Road working the polls

This Richmond Palladium-Item editorial goes a little overboard on Pat Bauer-bashing (without even mentioning his toupee!), but I think it gets one thing right. Democrats who think Hoosiers' disapproval of the Indiana Toll Road lease (60 percent in the last poll I saw) will lead to their return to majority status in the state are being shortsighted, which is just this side of delusional. Once it begins to sink in how many major, long-awaited road projects this will fund (like Fort to Port in this part of the state), I suspect public opinion will change rather dramatically.

Posted in: Hoosier lore

Comments

Mike Sylvester
Thu, 03/23/2006 - 5:32am

I do not think that will be the case Leo.

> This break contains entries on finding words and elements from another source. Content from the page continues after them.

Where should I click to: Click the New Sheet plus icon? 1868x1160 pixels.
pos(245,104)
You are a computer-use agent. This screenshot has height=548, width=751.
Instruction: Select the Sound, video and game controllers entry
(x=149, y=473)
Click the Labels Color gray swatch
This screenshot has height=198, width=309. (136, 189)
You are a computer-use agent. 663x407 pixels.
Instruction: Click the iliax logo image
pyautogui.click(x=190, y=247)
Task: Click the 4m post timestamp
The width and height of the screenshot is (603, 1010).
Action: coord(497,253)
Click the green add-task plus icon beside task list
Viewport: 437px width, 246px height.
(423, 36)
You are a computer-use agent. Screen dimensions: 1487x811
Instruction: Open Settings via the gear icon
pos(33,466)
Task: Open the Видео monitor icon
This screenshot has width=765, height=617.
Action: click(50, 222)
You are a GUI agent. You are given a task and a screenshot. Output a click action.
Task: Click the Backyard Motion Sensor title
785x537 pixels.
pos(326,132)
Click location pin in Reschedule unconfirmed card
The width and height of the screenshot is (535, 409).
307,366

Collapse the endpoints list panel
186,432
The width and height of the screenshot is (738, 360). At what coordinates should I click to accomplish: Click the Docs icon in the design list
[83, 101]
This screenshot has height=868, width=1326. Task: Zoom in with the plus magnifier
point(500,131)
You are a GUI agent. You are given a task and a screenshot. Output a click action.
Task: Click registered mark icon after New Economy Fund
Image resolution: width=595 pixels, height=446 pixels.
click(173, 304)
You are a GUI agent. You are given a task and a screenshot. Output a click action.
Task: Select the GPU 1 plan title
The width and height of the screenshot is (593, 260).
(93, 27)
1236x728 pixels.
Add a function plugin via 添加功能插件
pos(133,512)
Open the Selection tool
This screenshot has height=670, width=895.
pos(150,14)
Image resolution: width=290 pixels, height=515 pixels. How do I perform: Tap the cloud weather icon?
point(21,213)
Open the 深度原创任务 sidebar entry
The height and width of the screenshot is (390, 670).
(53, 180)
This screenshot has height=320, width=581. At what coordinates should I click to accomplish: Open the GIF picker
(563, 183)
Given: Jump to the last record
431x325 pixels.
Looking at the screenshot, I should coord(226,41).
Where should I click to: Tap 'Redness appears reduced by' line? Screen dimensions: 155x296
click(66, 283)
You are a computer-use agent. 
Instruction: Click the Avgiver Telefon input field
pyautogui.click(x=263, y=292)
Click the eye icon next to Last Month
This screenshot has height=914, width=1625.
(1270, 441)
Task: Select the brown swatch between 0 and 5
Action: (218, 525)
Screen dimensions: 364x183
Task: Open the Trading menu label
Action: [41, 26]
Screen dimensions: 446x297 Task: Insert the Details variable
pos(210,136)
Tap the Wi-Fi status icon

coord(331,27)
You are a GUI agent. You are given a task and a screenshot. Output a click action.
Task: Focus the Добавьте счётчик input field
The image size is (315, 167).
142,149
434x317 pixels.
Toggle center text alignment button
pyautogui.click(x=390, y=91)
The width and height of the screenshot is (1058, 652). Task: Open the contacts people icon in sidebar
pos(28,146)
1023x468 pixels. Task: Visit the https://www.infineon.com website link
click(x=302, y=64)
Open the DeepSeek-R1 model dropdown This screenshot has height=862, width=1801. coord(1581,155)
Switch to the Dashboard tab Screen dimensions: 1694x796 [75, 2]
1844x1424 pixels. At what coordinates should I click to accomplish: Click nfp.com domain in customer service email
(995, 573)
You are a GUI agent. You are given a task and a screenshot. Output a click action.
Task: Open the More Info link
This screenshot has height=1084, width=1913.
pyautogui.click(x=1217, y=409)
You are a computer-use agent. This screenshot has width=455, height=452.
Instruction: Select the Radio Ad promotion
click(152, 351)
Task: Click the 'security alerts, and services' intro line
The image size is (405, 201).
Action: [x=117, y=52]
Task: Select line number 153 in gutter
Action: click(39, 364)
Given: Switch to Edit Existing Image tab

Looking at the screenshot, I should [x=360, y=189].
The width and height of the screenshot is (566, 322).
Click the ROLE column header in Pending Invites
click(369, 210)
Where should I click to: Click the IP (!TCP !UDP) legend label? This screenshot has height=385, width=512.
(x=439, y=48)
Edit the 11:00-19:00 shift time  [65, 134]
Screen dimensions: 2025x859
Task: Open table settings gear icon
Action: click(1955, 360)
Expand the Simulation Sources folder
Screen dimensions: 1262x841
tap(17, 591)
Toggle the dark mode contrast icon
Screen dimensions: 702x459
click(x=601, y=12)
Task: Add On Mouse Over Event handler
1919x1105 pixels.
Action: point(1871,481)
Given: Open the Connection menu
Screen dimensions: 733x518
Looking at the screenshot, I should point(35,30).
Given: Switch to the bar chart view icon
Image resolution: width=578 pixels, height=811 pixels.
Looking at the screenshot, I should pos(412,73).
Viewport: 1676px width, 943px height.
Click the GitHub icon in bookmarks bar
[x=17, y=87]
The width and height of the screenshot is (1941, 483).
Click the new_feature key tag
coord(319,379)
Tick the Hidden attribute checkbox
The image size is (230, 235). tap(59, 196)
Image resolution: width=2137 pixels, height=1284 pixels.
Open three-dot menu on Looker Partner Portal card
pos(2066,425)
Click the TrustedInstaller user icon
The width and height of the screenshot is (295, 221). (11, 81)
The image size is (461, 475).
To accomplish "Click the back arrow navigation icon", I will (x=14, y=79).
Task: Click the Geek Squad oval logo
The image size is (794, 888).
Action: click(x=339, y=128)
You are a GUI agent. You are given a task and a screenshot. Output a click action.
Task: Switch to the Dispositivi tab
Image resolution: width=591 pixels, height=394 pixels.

I have been talking to a lot of people on the north side of Fort Wayne and they are not happy with "Major Moves." Most of the people I have been talking to are Republicans (Almost everyone in my neighborhood is a Republican).

I agree with your statement that as projects get done people will warm to the idea; but, I do not think they will warm very much.

I think construction workers will be happy with the results since a lot of the money generated will go to them...

The Toll Road workers are going to be very angry and the northern counties are not going to warm to the project at all... The cost to The Republicans will mainly be in the northern counties...

Fort Wayne Insight is run by Jeff Fraser. As you know he is the head of The Teenage Republican Party. Jeff loves Major Moves and he put a poll on his blog about Major Moves... I expect most of the readers of Jeff's blogs are Republicans and High School students.

In his non-scientific poll 63% are against "Major Moves" and 37% are for it...

Mike Sylvester

Steve Towsley
Thu, 03/23/2006 - 6:10pm

If they had asked one more question -- Is your dissatisfaction with your current government great enough that you may vote Democratic next time? -- I think you'd find the imagined benefits to liberals are much smaller than they think, at both the state and federal levels.

Disagreeing with one's leadership on a few decisions hardly equals rejection of one's bedrock values for another ideology. The majority of folks who know what they believe in are more likely to vote for a candidate of similar ideology who they believe will do a better job of representing their unchanging core values.

The Democrats' problem is not the person in the office, it's the values in the voter.